I was wondering why we have so many of these people, what possible use we have for them. They can’t get around very well. Most can’t drive that well because they’re back fat forces their arms up around their ears and they can’t turn their heads to look at the blind spots, causing massive traffic issues. They take up entire aisles in stores, and forget going to all you can eat buffets – the kitchen can’t keep up and all you get is crumbs after they’ve been at the trough.
So what possible use are they besides keeping the horse clothing people and electric cart industry in propetual forward momentum?
Protection, that’s what! These people are going to be our first line of defense when the terrorists come.

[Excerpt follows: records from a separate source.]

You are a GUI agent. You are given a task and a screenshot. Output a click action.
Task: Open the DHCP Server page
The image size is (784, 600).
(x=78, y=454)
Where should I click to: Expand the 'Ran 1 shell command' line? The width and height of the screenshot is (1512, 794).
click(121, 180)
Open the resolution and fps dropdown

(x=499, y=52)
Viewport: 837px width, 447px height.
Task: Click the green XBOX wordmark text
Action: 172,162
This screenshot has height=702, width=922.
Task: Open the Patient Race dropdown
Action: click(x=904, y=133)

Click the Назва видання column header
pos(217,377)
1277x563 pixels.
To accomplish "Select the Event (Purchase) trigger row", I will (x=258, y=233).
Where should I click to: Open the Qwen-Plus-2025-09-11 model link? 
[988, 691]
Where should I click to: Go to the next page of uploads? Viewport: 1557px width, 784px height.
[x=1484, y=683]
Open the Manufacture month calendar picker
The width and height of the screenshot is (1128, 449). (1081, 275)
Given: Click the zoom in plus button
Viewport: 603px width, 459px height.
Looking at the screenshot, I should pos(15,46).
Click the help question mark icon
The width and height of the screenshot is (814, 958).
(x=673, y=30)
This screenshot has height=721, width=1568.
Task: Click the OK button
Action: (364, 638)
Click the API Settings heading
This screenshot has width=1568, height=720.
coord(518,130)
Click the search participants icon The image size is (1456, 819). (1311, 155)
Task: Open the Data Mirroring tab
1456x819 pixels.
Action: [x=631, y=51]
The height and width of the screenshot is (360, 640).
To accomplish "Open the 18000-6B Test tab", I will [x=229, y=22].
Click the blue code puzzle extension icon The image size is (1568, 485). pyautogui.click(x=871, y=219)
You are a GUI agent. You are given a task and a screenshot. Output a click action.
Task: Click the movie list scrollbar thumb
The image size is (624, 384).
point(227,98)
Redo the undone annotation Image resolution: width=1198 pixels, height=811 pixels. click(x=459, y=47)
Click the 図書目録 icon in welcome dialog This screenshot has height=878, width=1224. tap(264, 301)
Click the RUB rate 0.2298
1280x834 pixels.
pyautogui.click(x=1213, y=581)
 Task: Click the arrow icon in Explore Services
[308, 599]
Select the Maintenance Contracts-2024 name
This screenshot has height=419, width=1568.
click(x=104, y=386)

I don’t care if you think I’m an alarmist. The terrorists are coming. They’re already here. It’s going to be middle eastern and asian people trying to take our resources and/or forcing some sort of religious law. They’ll be fighting us, they’ll be fighting each other, but the important thing to note is that the next world war will be on North American soil and there will be NO front.
In science class as a kid, have you ever done the experiement where you put a piece of foam on you and then a piece of plywood and smack you with a sledge hammer? It doesn’t hurt, does it. That’s because the plywood protects you and the foam takes the energy of the impact away.
Now imagine an army of people that already have the foam padding. Imagine wrapping them in kevlar and what do you get?
An army of impervious tanks.
Just like any tank they are slow going, take a lot of fuel, break down often and sometimes refuse to move at all.
But they’re so big and they have so much padding, they will be impervious for the most part to bullets. And because they take up so much space, you can hide behind them just fine.
So here’s what you do. Get a mechanics roller bench, the one they use to slide under cars, and attach it to the backs of your rolling army of the obese. Then, you lie on it, stick your rifle through their legs, and mow down the offending army.
There are of course problems with this. You’ll have to wear a hat so their sweat doesn’t drip in your eyes, and a gas mask because of the B.O. and ass gas that comes with that type of propulsion. Also, they’ll only last for 5 minutes on a good day but hey, that’s probably all you need to get the job done.
Think I’m going to hell? You won’t after my idea saves your scrawny ass. Or maybe your morbidly obese one, which is why you hate me in the first place for this, right?












“..and then the army decended upon Spaz’s house and he was eaten.”
Seriously, dude.
Keep harping on them and you’ll never know the joys of banging a fat chick.
Two tons of fun?
Oh yeah.
Feels like you’re sticking a pin in a pumpkin?
Unfortunate side effect.
moooooog is right Mike. Until you have rubbed Crisco in one of those rolls and gone a different direction you have not even lived. At least that is what I tell my husband.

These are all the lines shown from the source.